The Cp concentration was highly variable in both treatment groups, particularly shortly following treatment, likely due in part to the oral self-administration of the treatment bait. By 45 days post-treatment, fluralaner concentration decreased below 100 ng/ml (Fig. 2d) also supporting the hypothesis of faster drug clearance in mice than in dogs. In dogs, Kilp et al. [25] measured Cp values below the 100 ng/ml threshold just before 60 days or 2 months post-treatment. Similarly, Becskei et al. [48] observed a reduction of the BravectoTM formulation efficacy in dogs after 60 days. In contrast, we observed the greatest efficacy reduction between day 2 and day 28 post-treatment, with only a marginal effect at 28 days when mean Cp values were 578 ng/ml for the 50 mg/kg group and 207 ng/ml for the 12.5 mg/kg group. The absence of difference in clinical effect between 12.5 mg/kg and 50 mg/kg treatment doses is similar to the study of Kilp et al. [25] who found no significant difference in Cp area under the curve (AUC) between 12.5 mg/kg and 50 mg/kg doses in dogs. The present study shows no statistical difference in Cp for the same dose range at Day 2, 28 and 45 after a single oral administration even with large Cp differences between the two groups at Day 2 (Fig. 2d). While this observation correlates with clinical effect, it remains preliminary given the high variability in the Cp data and limited statistical power.
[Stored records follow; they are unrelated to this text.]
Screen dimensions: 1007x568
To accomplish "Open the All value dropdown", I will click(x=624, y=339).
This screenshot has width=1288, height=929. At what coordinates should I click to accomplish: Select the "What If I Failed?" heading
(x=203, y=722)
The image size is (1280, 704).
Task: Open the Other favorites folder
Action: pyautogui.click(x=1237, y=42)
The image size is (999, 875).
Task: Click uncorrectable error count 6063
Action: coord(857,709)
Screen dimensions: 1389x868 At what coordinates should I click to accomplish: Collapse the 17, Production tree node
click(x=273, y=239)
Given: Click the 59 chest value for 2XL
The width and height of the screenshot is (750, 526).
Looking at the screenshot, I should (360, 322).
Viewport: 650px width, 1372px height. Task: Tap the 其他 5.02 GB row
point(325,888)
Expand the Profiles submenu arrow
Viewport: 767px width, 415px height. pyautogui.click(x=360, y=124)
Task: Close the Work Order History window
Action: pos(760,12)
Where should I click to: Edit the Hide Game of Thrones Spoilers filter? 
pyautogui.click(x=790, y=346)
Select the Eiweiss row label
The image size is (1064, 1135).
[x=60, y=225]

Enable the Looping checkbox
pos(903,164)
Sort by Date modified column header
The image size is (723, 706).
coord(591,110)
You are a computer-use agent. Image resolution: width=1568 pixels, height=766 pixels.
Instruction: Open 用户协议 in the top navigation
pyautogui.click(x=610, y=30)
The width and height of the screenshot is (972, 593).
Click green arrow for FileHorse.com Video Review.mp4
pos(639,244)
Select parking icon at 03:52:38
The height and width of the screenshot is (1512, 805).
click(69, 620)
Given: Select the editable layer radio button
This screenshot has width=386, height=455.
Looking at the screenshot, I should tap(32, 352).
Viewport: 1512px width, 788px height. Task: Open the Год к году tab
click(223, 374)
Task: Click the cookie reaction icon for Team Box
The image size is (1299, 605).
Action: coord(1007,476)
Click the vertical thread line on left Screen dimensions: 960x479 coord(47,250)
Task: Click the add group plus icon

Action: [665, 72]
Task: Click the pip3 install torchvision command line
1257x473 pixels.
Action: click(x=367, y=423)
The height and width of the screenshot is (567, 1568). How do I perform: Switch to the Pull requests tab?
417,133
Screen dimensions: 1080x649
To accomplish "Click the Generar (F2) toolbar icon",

It is also possible that an efficacy differential between the two doses develops in the shorter term, i.e. somewhere between Day 2 and Day 28 post-treatment, but a greater observation frequency would be required to evaluate this.

The infestation method used in this study resulted in significant loss of larvae between infestation and the observation time points in both treated and control group (Fig. 1). This phenomenon occurred at all infestations and resulted in a low infestation rate at 48 hours for all groups even in the absence of a significant treatment effect (Table 1, Fig. 2a). Grooming behaviour could partly explain this observation as Peromyscus mice are reported to be effective at removing and damaging infesting larvae [43]. Larval loss could also be partially explained by the variable attachment ability of larvae related to variation in larval activity during the infestation period and in varying capacity of individual larvae to attach to and feed on mice. Nilsson and Lundqvist [46] reported that ticks that do not find suitable feeding sites can actively leave the host or passively fall off due to host movements and larval attachment rates of less than 50% on mice are not uncommon in the literature [51]. A low rate of larval attachment could be explained by the fact that no device or procedure was used to restrain mouse movements or grooming behavior, potentially decreasing the attachment success of larvae post-anesthesia [52, 53]. Visual inspection of mice could also have underestimated the number of attached larvae as ticks may have attached in locations where it was hard to see them (e.g. in the dense fur on their backs or between their toes). Nevertheless, the low rate of attachment does not affect the conclusion of this study, given that the application of the same infestation technique in each group, and of a standardized observation method, ensured that control and treatment groups remained comparable.

Conclusions

This study showed that fluralaner is effective at killing I. scapularis ticks that infest Peromyscus mice, a natural reservoir host of LD. This is a first step towards potential use of fluralaner in baits to treat wild rodents as an intervention to reduce LD risk in North America. However, more research is needed to better understand duration of efficacy, pharmacokinetics and toxicology of fluralaner in wild rodents in order to evaluate treatment efficacy, safety and predictability. The efficacy of smaller and shorter treatments when determining a treatment dose and refilling frequency for baits targeting wild rodents like Peromyscus mice in an intervention setting should also be considered. Further pharmacological research on mice in the laboratory setting and field trials in wildlife could help address some of these questions.